For each of the three experiments, identify the subjects or experimental units, identify the treatments, and describe any blinding or blocking that may have been involved.
Louis Pasteur’s first work on vaccine development was on chicken cholera. He received the bacteria samples (later called Pasteurella multocida after him) from Henry Toussaint. He started the study in 1877, and by the next year, was able to maintain a stable culture using broths. After another year of continuous culturing, he found that the bacteria were less pathogenic. Some of his culture samples could no longer induce the disease in healthy chickens. In 1879, Pasteur, planning for holiday, instructed his assistant, Charles Chamberland to inoculate the chickens with fresh bacteria culture. Chamberland forgot and went on holiday himself. On his return, he injected the month-old cultures to healthy chickens. The chickens showed some symptoms of infection, but instead of the infections being fatal, as they usually were, the chickens recovered completely. Chamberland assumed an error had been made, and wanted to discard the apparently faulty culture, but Pasteur stopped him. Pasteur injected the freshly recovered chickens with fresh bacteria that normally would kill other chickens; the chickens no longer showed any sign of infection. It was clear to him that the weakened bacteria had caused the chickens to become immune to the disease.

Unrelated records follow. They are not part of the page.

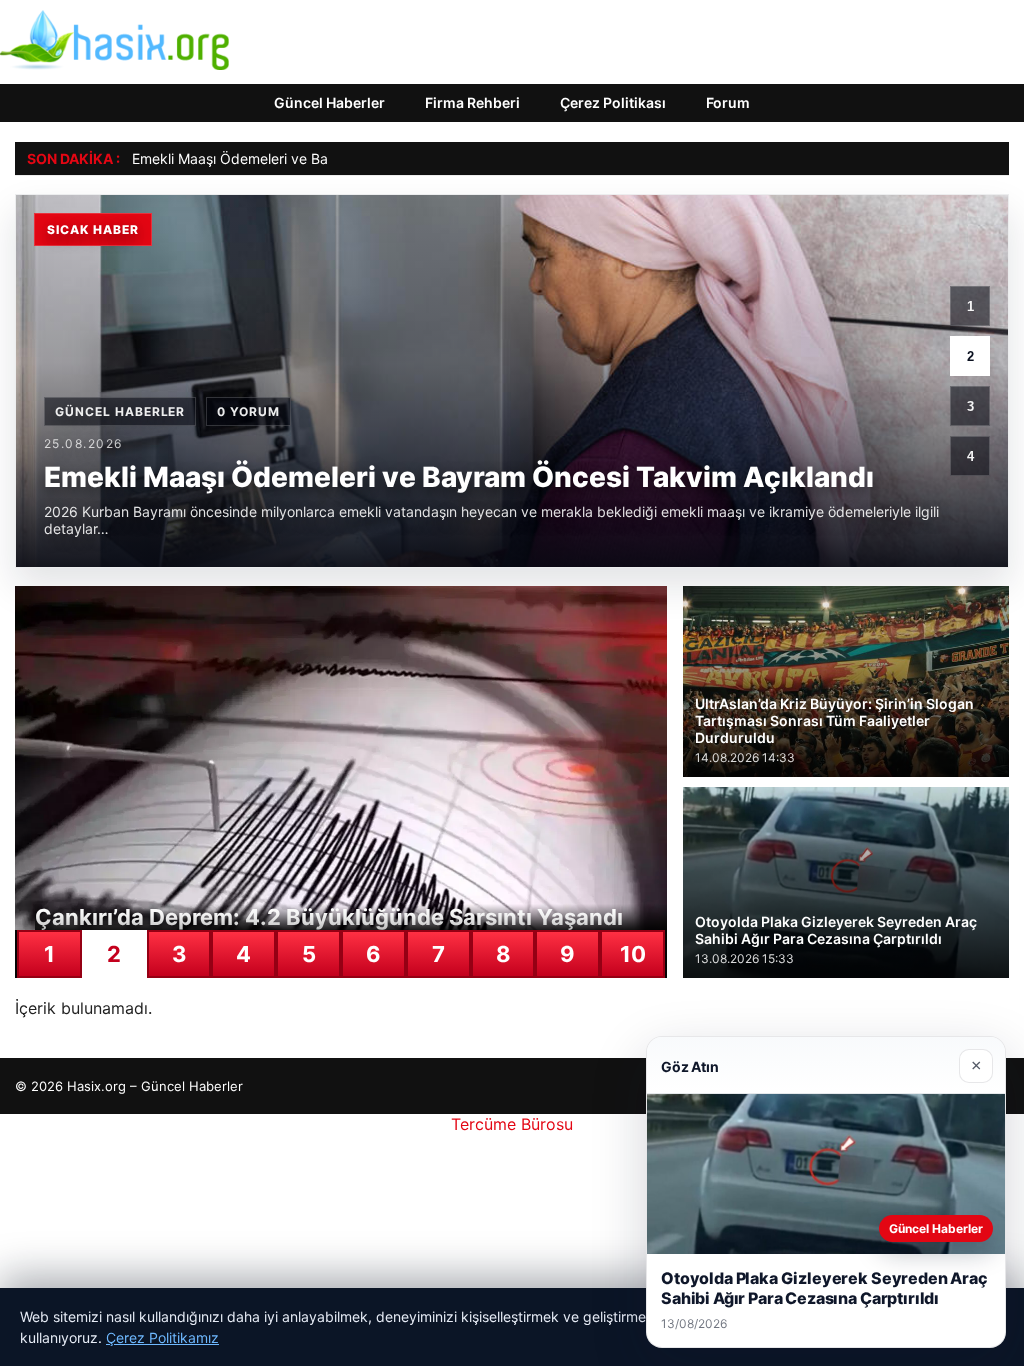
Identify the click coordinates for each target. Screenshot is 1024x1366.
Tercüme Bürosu (512, 1124)
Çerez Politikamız (162, 1337)
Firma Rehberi (472, 102)
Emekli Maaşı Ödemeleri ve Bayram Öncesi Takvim (296, 158)
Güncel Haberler (329, 102)
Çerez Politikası (613, 102)
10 (633, 954)
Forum (728, 102)
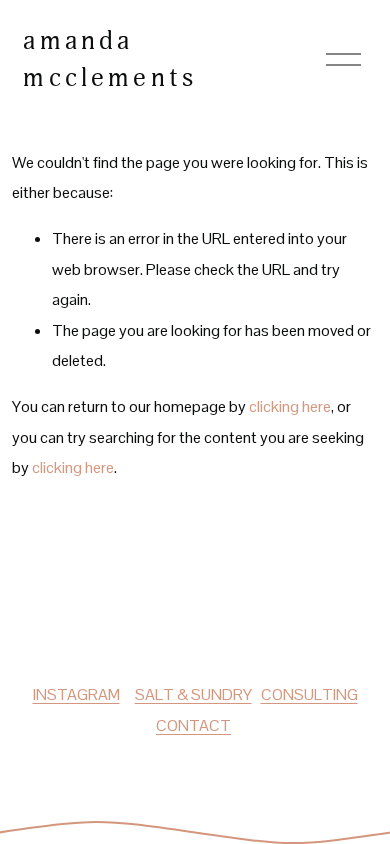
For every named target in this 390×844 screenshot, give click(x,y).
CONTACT (193, 725)
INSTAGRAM (76, 694)
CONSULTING (309, 694)
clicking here (290, 406)
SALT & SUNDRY (193, 694)
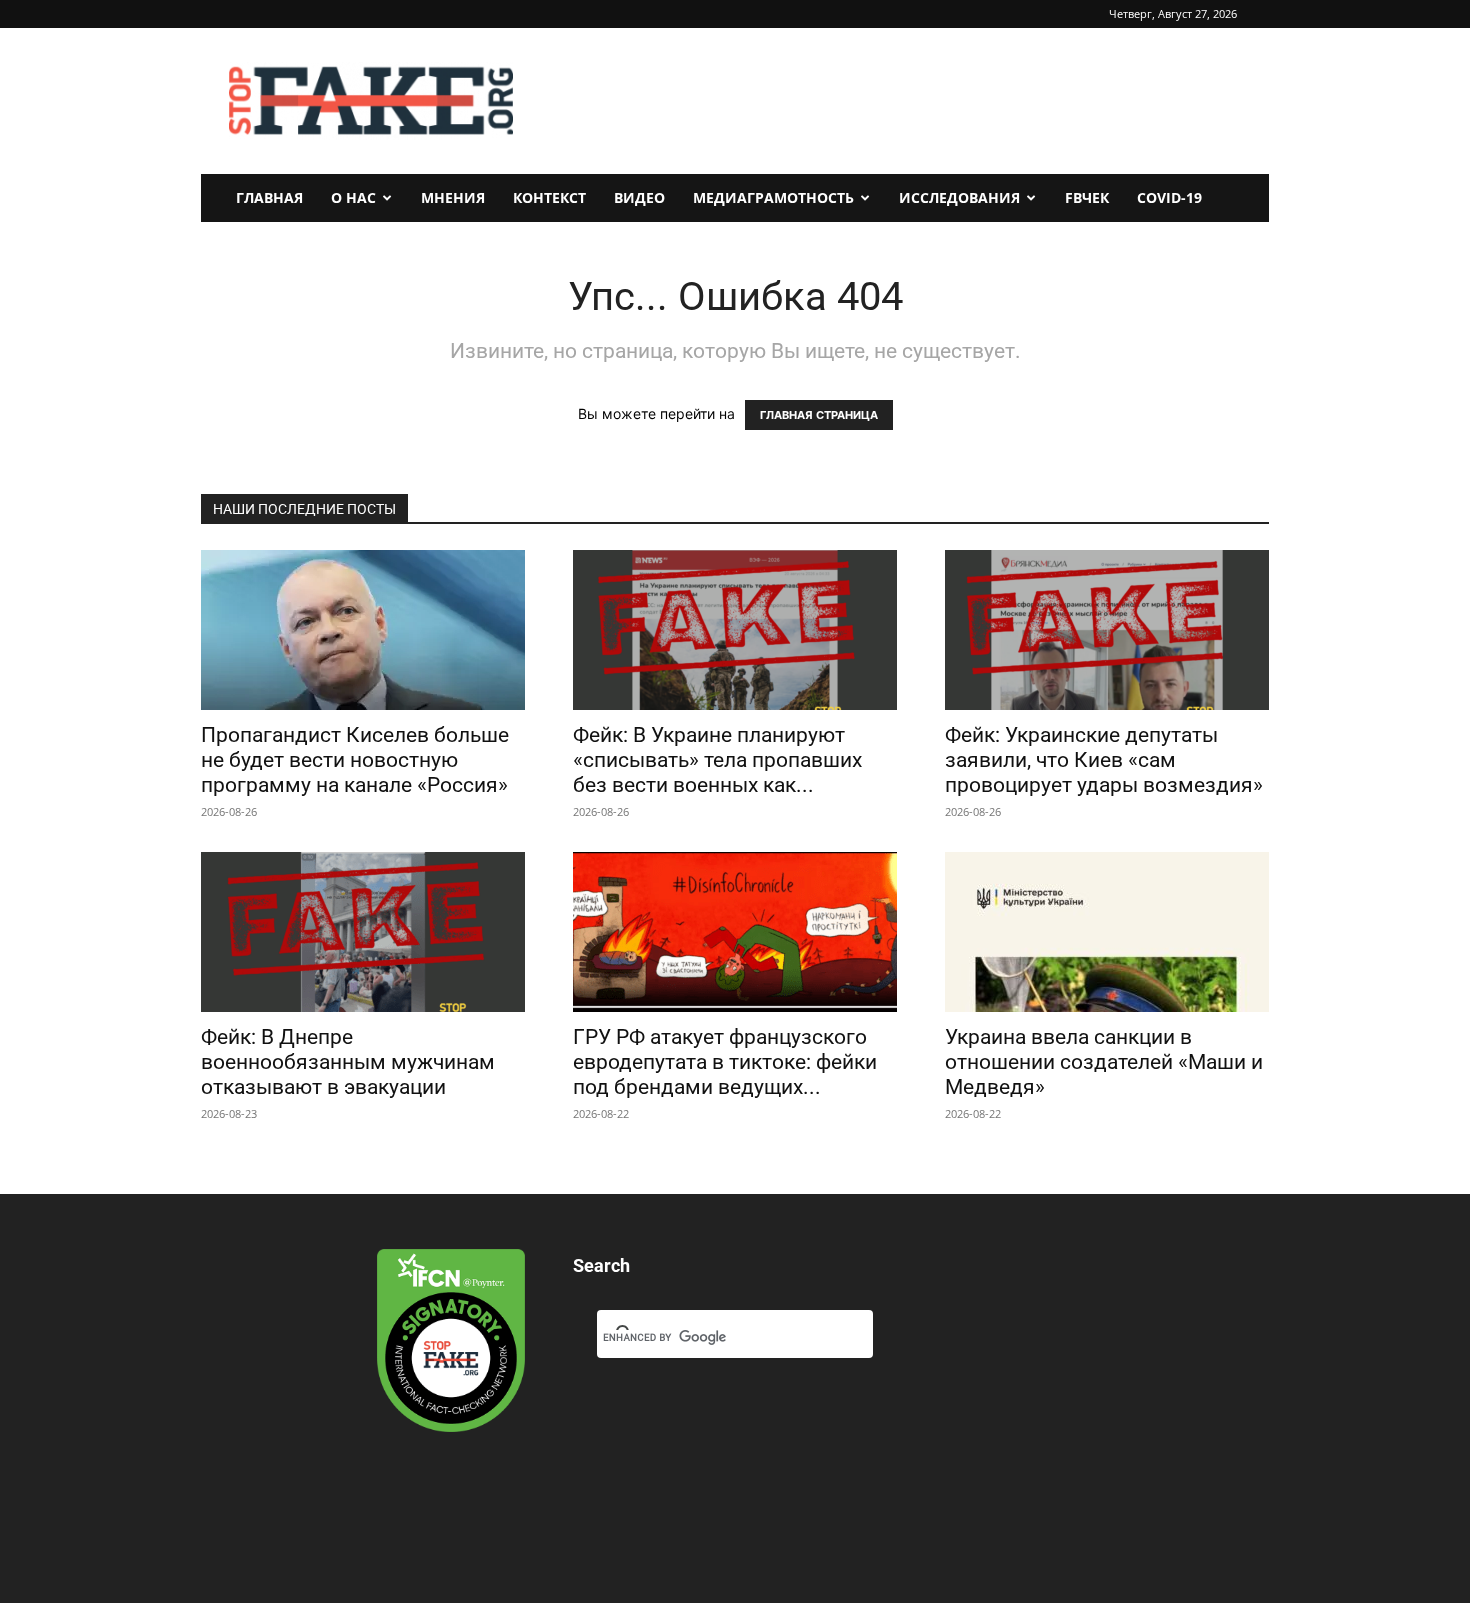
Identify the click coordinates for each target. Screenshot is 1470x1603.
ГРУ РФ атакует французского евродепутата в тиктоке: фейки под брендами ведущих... (725, 1062)
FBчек (1087, 197)
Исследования (959, 197)
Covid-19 (1169, 197)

Roger Wolcott Sperry first became interested in “split-brain” research when he was working on the topic of interocular transfer, which occurs when “one learns with one eye how to solve a problem then, with that eye covered and using the other eye, one already knows how to solve the problem”. Sperry asked the question: “how can the learning with one eye appear with the use of the other?” Sperry cut nerves in the eyes of cats so the left eye was connected to the left hemisphere and the right eye was connected to the right hemisphere; he also cut the corpus callosum. The cats were then taught to distinguish a triangle from a square with the right eye covered. Then the cats were presented the same problem with the left eye covered; the cats had no idea what they had just learned with the right eye and because of this could be taught to distinguish a square from a triangle. Depending on which eye was covered, the cats would either distinguish a square from a triangle or a triangle from a square, demonstrating that the left and right hemispheres learned and remembered two different events. This led Sperry to believe that the left and right hemispheres function separately when not connected by the corpus callosum.